When I decided to run for governor I was trying to figure out what was going to be the symbol of my campaign and landed on the bridge.

The Mackinac Bridge is just a great symbol of Michigan. It was built at a time when we had a Democratic governor and Republican legislature, which is where we find ourselves now.

This is a coin from the day they opened the Mackinac Bridge. It is 61 years old. It’s got the bridge on one side and a quote from Gov. Gerhardt Mennen “Soapy” Williams on the other.

It says, “Built by the will of a great people upon foundations of Michigan’s faith in her future.”

I got it from a man whose father was very politically active. He sent me this 1958 coin his dad had saved and kept. His dad knew the governor, so he sent it to me.

Getting across the bridge is something I’ve done all my life. I never thought about it as much as when I was in the legislature and had the opportunity to tour the bridge. I actually went up to the top of the towers. You have to crawl through these little spaces and go up a tiny elevator and fire ladders.

At the top of the bridge is the most magnificent view of the upper and lower peninsulas. Where two great lakes meet is one of the most unique places in the world with the abundance of fresh water, beauty of our geography and our land.

This is when I really got interested on when it was built, how it was built and the stories around it. Bridging the Straits of Mackinac was a phenomenal feat. It is something we should really be proud of. It is still the largest suspension bridge in our hemisphere.

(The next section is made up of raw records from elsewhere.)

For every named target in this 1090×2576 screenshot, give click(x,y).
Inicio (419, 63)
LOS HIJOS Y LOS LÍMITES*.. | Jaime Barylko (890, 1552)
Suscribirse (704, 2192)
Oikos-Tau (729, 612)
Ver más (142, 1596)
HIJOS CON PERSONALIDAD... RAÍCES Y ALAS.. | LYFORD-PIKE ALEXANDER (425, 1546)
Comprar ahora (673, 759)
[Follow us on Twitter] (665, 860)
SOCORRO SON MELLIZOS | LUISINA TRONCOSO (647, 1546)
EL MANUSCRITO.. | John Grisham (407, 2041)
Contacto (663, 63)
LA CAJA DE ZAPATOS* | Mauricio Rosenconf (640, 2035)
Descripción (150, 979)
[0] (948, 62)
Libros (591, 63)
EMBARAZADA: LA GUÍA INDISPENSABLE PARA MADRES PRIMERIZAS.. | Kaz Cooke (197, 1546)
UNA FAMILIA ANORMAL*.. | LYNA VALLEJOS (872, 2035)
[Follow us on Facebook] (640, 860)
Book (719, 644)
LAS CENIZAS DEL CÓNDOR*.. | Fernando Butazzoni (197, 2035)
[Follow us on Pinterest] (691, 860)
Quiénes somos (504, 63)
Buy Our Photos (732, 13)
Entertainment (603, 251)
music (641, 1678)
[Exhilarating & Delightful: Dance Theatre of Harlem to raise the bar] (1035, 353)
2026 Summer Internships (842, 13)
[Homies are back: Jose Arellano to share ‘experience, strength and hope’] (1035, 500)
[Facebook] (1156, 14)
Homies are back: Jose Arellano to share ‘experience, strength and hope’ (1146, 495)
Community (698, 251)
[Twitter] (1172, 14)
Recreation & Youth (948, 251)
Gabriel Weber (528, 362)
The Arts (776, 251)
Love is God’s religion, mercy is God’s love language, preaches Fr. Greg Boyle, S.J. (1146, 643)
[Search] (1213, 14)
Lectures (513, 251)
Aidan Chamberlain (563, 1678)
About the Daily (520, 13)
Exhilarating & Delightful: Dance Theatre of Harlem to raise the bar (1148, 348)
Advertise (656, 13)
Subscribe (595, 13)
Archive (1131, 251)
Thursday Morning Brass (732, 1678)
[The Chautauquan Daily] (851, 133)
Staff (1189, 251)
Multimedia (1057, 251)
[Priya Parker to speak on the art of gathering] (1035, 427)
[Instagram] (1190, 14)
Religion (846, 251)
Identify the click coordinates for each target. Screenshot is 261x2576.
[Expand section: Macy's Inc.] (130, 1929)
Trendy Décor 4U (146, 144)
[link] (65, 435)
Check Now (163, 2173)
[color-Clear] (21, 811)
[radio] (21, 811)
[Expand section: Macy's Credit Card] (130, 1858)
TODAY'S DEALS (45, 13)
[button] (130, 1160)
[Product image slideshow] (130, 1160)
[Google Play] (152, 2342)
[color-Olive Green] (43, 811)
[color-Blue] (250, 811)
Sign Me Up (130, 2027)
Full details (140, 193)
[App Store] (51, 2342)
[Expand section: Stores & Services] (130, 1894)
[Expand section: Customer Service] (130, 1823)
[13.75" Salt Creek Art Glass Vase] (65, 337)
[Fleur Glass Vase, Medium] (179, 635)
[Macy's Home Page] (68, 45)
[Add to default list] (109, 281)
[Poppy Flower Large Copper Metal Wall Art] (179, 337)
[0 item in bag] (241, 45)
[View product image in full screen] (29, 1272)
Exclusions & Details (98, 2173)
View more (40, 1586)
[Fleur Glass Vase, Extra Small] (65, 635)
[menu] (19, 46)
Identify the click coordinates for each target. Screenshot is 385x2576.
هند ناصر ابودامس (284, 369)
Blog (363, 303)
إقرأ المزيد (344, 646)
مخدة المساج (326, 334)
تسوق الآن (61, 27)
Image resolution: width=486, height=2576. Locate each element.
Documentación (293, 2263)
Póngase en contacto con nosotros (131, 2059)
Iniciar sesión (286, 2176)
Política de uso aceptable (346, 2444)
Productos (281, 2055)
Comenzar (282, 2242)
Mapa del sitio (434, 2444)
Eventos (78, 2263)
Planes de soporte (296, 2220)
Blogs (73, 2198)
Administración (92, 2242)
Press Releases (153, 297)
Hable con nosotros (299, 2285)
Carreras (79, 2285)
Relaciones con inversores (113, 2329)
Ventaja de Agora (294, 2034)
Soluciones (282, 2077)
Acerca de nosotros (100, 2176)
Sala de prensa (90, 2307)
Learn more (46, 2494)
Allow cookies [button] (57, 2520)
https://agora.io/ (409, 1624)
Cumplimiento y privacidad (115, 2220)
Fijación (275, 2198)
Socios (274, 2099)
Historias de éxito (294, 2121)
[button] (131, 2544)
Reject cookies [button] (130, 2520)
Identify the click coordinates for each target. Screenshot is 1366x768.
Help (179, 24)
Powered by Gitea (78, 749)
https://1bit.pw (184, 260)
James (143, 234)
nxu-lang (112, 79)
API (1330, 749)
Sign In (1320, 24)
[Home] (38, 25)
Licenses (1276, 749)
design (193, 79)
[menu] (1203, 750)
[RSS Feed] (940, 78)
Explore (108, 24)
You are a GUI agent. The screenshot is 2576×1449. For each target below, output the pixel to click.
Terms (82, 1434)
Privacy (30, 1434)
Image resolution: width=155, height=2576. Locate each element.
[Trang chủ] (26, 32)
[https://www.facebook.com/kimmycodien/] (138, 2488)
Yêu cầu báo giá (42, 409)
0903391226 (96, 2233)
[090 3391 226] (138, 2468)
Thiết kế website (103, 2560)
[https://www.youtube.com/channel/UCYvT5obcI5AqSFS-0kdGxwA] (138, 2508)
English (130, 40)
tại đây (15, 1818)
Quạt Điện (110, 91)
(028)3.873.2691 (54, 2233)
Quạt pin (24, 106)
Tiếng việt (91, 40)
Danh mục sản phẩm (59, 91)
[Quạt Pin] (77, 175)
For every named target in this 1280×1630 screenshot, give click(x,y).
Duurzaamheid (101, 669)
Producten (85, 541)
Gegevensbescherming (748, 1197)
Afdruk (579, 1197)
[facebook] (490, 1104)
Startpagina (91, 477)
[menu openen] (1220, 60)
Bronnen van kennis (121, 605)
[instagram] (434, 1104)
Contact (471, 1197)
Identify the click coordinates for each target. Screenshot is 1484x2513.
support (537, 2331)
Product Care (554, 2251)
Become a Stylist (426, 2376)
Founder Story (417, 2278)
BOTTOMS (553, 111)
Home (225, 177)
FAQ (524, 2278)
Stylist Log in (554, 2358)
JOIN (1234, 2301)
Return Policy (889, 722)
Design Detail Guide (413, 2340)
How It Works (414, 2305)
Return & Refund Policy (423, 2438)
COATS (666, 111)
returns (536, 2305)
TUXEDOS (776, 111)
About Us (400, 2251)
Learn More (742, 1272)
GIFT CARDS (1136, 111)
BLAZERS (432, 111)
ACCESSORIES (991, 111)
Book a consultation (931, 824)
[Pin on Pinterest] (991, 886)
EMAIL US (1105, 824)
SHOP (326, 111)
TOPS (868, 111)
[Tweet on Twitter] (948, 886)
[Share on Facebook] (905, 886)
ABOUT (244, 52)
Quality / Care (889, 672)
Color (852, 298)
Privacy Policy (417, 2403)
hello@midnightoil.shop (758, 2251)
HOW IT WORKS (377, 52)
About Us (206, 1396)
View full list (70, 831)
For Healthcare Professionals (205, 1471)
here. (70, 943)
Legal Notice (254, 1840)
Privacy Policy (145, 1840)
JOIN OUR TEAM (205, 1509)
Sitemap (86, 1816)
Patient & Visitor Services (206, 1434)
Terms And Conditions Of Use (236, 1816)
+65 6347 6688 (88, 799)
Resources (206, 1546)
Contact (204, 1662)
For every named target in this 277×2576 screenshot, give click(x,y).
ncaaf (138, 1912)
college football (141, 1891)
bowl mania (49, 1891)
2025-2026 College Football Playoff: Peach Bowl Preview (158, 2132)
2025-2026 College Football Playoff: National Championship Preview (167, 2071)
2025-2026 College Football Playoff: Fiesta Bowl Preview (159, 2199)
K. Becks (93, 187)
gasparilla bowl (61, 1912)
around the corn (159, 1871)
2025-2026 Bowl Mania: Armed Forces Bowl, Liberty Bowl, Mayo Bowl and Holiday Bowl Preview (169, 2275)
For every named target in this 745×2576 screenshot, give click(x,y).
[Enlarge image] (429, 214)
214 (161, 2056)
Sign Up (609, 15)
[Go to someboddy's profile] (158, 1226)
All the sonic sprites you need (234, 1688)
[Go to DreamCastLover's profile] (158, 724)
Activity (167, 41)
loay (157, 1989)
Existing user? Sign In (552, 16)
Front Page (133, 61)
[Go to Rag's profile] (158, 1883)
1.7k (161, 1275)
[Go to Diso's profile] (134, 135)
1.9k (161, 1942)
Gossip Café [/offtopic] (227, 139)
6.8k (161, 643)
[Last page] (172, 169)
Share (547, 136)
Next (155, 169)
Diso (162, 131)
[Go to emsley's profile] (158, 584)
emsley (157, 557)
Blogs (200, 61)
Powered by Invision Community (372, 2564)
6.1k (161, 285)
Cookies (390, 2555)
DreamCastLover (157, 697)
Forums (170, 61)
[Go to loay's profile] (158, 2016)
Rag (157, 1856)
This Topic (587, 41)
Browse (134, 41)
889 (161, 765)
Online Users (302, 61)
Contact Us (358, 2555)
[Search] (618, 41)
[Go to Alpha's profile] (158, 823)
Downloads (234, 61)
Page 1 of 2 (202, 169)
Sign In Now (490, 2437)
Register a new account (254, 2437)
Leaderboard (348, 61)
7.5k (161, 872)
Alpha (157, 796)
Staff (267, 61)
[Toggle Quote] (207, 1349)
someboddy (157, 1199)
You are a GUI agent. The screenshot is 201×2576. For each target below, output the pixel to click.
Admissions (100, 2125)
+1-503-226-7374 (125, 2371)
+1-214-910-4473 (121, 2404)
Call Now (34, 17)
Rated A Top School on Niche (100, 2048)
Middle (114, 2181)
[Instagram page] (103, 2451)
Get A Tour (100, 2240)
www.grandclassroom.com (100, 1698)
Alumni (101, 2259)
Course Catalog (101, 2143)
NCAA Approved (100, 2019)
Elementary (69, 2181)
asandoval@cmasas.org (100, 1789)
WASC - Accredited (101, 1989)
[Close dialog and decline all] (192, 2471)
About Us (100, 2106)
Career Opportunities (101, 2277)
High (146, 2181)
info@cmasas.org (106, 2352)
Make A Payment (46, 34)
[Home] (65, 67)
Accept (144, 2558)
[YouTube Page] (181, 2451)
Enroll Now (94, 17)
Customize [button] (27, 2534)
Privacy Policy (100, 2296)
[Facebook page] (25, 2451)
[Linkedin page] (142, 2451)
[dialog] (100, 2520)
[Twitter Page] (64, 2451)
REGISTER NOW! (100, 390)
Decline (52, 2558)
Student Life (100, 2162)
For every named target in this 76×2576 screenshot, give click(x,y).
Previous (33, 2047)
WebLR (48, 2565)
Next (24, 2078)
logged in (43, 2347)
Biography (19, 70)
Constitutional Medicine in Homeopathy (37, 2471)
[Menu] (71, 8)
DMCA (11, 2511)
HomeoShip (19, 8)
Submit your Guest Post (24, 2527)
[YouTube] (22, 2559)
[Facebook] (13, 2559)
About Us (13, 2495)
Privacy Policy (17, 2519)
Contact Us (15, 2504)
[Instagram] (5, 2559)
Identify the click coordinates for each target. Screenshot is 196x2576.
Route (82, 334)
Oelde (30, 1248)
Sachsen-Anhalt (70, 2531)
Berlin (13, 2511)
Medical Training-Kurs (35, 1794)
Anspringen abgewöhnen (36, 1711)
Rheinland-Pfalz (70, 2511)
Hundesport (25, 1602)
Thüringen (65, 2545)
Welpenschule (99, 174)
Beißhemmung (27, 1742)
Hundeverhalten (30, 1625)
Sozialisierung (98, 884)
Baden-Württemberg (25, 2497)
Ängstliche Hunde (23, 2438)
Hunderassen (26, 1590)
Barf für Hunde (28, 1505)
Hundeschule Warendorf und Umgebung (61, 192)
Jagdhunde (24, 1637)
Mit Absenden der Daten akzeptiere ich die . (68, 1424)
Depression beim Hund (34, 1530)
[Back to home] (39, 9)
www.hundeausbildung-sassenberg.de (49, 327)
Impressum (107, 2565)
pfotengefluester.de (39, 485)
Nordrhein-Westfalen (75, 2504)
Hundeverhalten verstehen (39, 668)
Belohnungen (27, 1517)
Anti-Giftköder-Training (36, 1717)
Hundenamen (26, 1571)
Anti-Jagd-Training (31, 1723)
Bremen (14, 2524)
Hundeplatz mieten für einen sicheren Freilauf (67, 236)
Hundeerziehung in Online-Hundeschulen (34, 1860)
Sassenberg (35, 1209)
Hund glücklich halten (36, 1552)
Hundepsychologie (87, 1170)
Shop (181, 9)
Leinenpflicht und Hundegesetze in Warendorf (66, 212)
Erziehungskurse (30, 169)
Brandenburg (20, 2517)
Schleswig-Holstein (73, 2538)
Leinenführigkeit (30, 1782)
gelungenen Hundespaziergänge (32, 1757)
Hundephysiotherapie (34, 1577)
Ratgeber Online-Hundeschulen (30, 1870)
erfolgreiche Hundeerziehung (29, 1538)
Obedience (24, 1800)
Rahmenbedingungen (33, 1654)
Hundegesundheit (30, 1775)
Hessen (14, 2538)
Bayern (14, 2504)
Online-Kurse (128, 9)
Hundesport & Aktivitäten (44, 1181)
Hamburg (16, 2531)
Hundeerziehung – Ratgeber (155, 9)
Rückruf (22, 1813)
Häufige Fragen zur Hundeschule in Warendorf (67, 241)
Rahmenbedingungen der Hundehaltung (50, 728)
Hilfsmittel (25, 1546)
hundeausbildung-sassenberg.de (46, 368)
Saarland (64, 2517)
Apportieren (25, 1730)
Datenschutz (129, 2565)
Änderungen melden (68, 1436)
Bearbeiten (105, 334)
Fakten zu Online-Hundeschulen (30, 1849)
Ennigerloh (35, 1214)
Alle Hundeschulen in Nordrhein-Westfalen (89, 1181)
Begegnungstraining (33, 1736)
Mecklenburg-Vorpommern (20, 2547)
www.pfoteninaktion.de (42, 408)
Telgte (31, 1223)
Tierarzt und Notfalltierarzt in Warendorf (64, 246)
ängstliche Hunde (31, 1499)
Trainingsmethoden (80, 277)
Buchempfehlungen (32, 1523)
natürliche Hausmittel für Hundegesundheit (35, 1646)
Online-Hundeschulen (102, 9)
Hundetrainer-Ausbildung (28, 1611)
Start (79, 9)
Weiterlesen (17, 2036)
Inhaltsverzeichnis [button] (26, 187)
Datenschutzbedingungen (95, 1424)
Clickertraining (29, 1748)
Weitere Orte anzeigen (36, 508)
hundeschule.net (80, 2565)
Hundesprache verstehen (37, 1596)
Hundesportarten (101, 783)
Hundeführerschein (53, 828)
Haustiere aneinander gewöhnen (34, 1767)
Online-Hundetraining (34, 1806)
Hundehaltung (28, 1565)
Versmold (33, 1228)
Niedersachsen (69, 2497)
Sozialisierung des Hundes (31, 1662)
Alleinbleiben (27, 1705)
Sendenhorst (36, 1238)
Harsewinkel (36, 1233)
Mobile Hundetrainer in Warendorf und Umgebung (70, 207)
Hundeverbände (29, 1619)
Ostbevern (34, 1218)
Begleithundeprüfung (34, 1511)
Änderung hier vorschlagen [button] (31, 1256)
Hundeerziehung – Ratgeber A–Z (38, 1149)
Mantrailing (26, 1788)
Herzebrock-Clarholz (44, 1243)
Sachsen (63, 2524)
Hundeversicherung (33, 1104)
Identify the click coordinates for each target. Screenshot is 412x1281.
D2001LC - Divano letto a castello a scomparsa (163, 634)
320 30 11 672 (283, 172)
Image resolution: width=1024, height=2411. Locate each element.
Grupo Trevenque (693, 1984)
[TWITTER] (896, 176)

People didn’t think they could build the bridge — They even called it “Soapy’s folly.” It is something not many Michiganders even know about. But they worked together and did it. It connected our people and strengthened our economy. In a time when there is so much talk about dividing us building walls, building bridges together is a much better frame of mind and philosophy of what we need to do.

I’ve talked about this part of our history frequently. To have a piece from it is very cool. I was really grateful.

I won’t be able to keep it. It will be something we give to the people of the state of Michigan when I’m done being governor. It will be something that I will cherish, look upon and share with people while I am governor.